CHICAGO (WLS) -- Voting wouldn't be possible without the efforts of hundreds of people behind the scenes, including some young students who felt inspired to be part of the election process.
Naysa Sutherlin is doing her part to make sure this South Shore polling place is running smoothly.
This is the Lincoln Park High School senior's third time as a student electoral judge, thanks to the Mikva Challenge, an organization that works to get young people involved in public service.
Sutherlin said she enjoys having a front seat to the democratic process.
"Things might get chaotic at times, I make sure to keep on my best smile and just remind myself that these people to vote to change their communities and changes everyone's futures," Sutherlin said.
More than 800 student judges are serving across the city this Election Day. Sutherlin said she has always wanted to exercise her civic duty and said that each time, she has been inspired.

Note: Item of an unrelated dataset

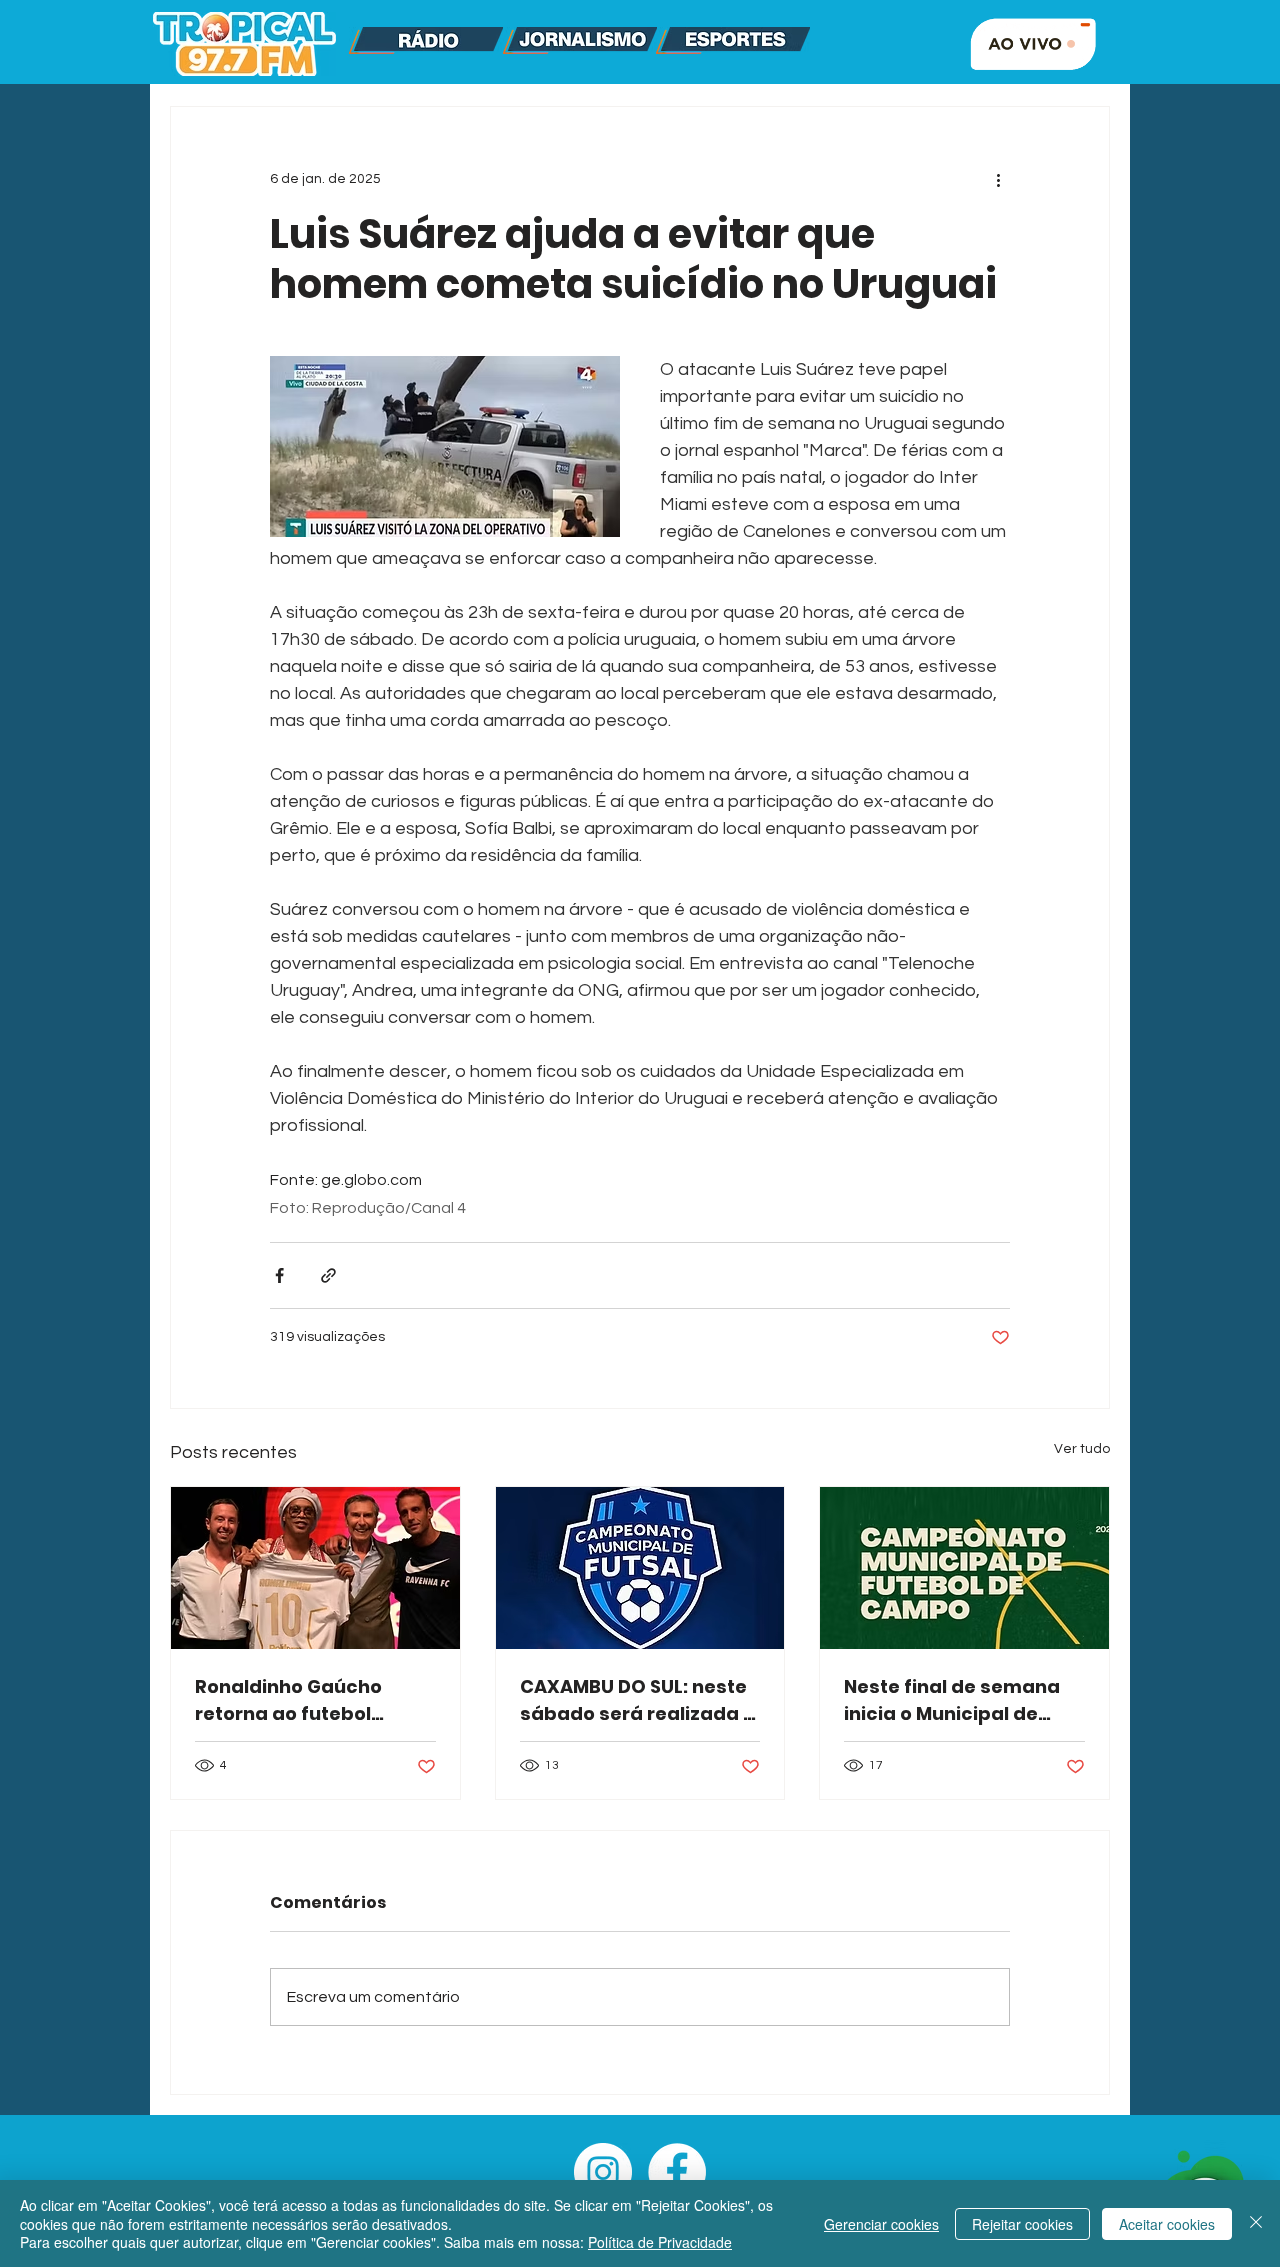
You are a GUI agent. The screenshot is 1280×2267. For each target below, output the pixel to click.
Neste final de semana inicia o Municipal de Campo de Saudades (952, 1700)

"I once met a lady who was telling me about how she never missed a year of voting and it's those experiences that keep me coming back," Sutherlin said.

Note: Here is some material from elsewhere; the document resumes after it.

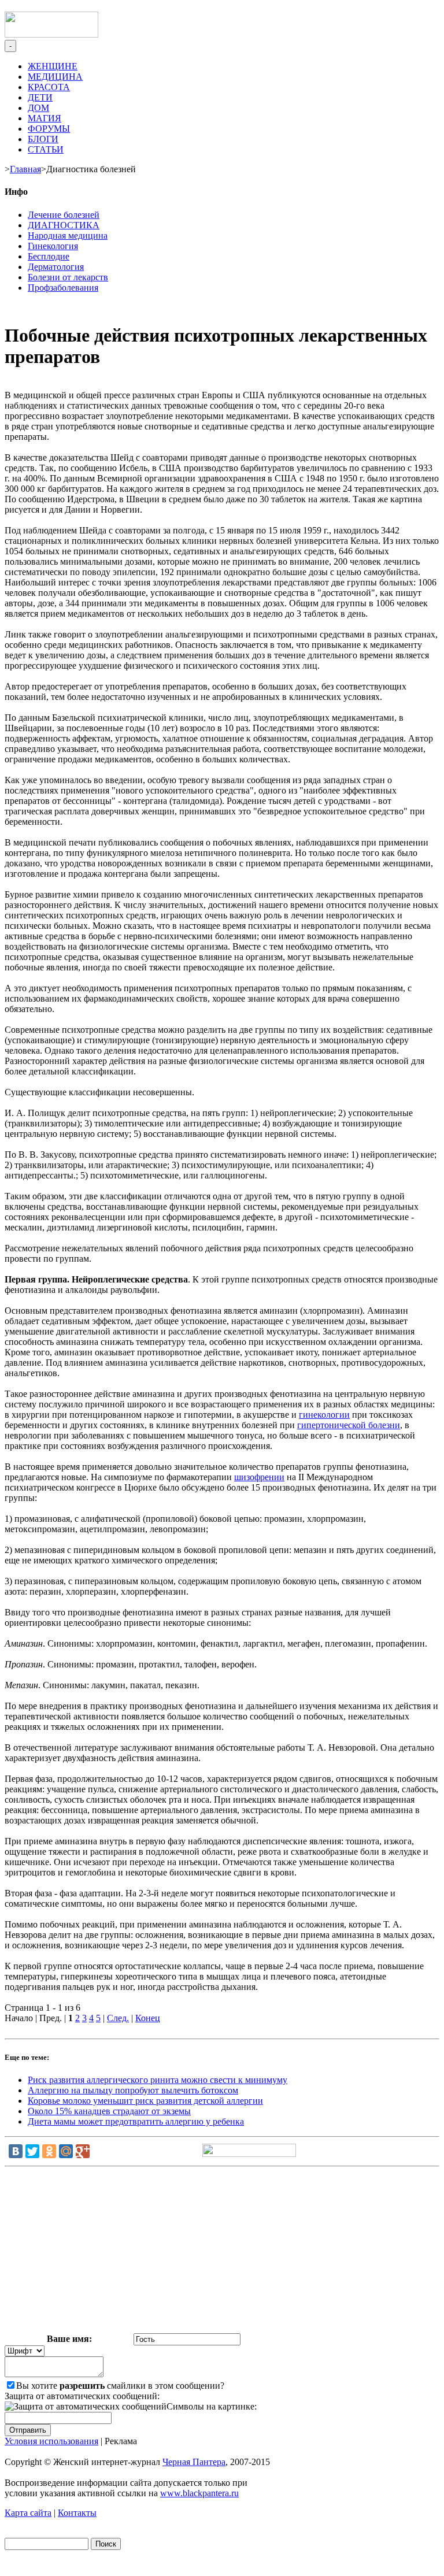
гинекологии (324, 1414)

The student election judges are treated like any other poll worker, getting the same 4 hours of training and earning up to $250 for their time. But Mikva Challenge officials say they come away from this experience with a lifelong appreciation for being involved in the political process.
"We know that students who work as election judges are more than 90% likely to become lifelong voters," said Leah Brown, with Mikva Challenge.
And Sutherlin is on that track, having been a student electoral judge twice before she was old enough to vote.
"Today marks the first time I've voted myself and it's this experience that makes me want to keep voting in the future," Sutherlin said.